UN watchdog team visits Libyan nuclear sites

The UN nuclear watchdog said yesterday it had begun inspections of Libya’s nuclear facilities and visited four sites near the capital for the first time.

UN watchdog team visits Libyan nuclear sites

A spokesman for the International Atomic Energy Agency said the UN team, which arrived in Tripoli on Saturday led by IAEA chief Mohamed ElBaradei, was now drafting a work plan with the Libyan authorities for the coming weeks.

Earlier this month Libya acknowledged trying to develop banned weapons, including nuclear arms, and invited inspectors in.

“Inspections did commence on Sunday. Dr ElBaradei and his team went to four nuclear sites previously unvisited and all four were in the Tripoli area,” Mark Gwozdecky told reporters.

“Right now we are continuing our technical discussions with the Libyan authorities to develop a workplan for the days and weeks ahead.”

He gave no further details of the sites or what they contained.

Under the nuclear Non-Proliferation Treaty which Libya signed in the 1970s, the country is required to declare all sensitive nuclear installations to the United Nations.

The Libyans say they have been working on a pilot scale centrifuge uranium-enrichment programme but have not enriched any uranium. Enrichment is a process of purifying uranium for use as nuclear fuel or in weapons. Libya’s Foreign Minister Mohamed Abderrhmane Chalgam said on Saturday Tripoli had never crossed the line from laboratory experiments into actually making weapons.

Mr ElBaradei is expected to stay in Tripoli until today. He is scheduled to meet the deputy prime minister in charge of the nuclear programme and the prime minister.

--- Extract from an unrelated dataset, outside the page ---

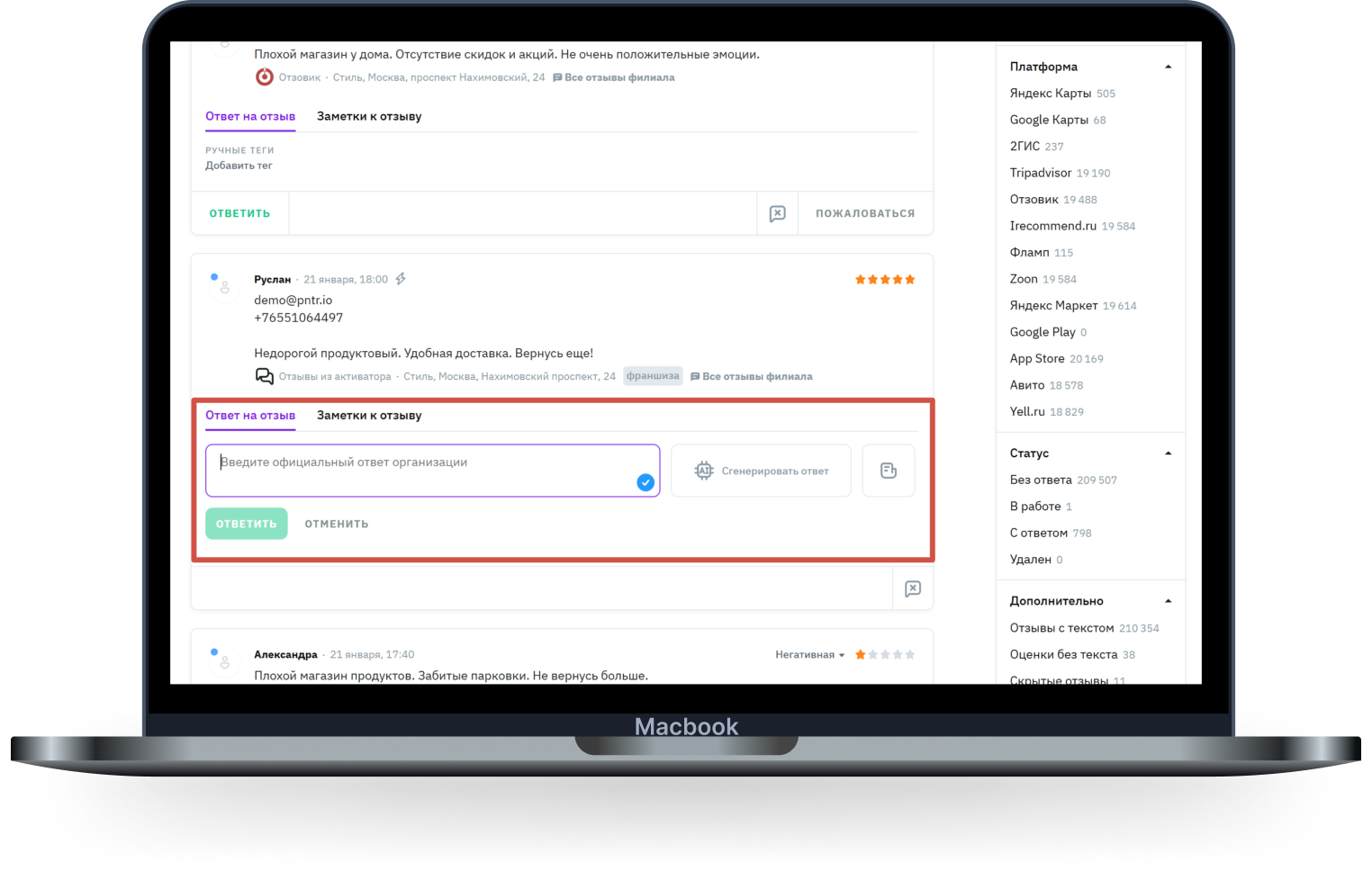Collapse the Платформа filter section
The height and width of the screenshot is (871, 1372).
coord(1168,67)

A diplomat close to the delegation said it was possible Mr ElBaradei would meet Libyan leader Muammar Gaddafi today.

Other IAEA inspectors met the deputy prime minister, Matuq Mohamed Matuq, yesterday.

He is also minister for science and research and the head of Libya’s nuclear programme.

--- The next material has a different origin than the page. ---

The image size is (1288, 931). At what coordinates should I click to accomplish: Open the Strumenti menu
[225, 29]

Those meeting him included Jacques Baute, head of the IAEA's Iraq Nuclear Verification Office, and Pierre Goldschmidt, IAEA deputy general-director and one of the main nuclear inspectors in Iran.

Some IAEA officials will stay in Tripoli until Thursday and are expected to be shown “everything they need to see”, said a diplomat close to the delegation.

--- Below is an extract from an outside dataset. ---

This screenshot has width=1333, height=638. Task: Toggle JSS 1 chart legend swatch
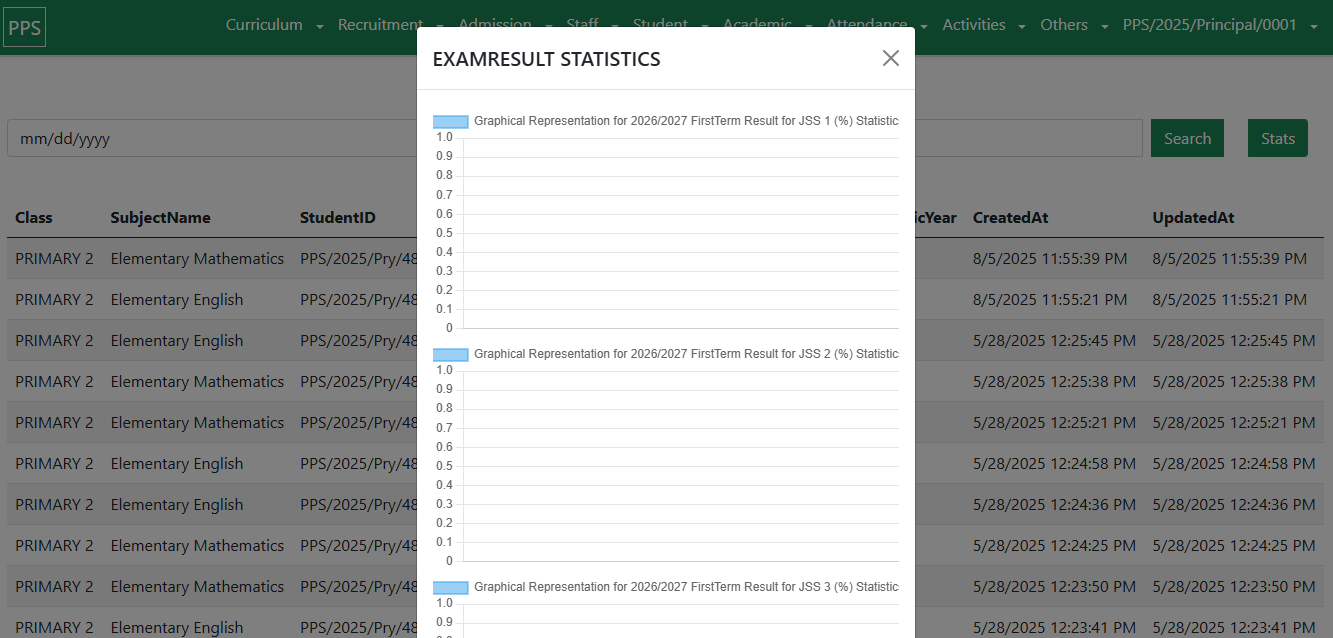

Gaddafi’s oil-rich state, long on the US list of sponsors of terrorism, said earlier this month it was abandoning plans to build an atomic bomb and other banned weapons.

Although the United States and Britain had suggested Tripoli was close to developing a weapon, Mr ElBaradei said in an interview en route to Libya he did not think the North African state had been close to building a bomb.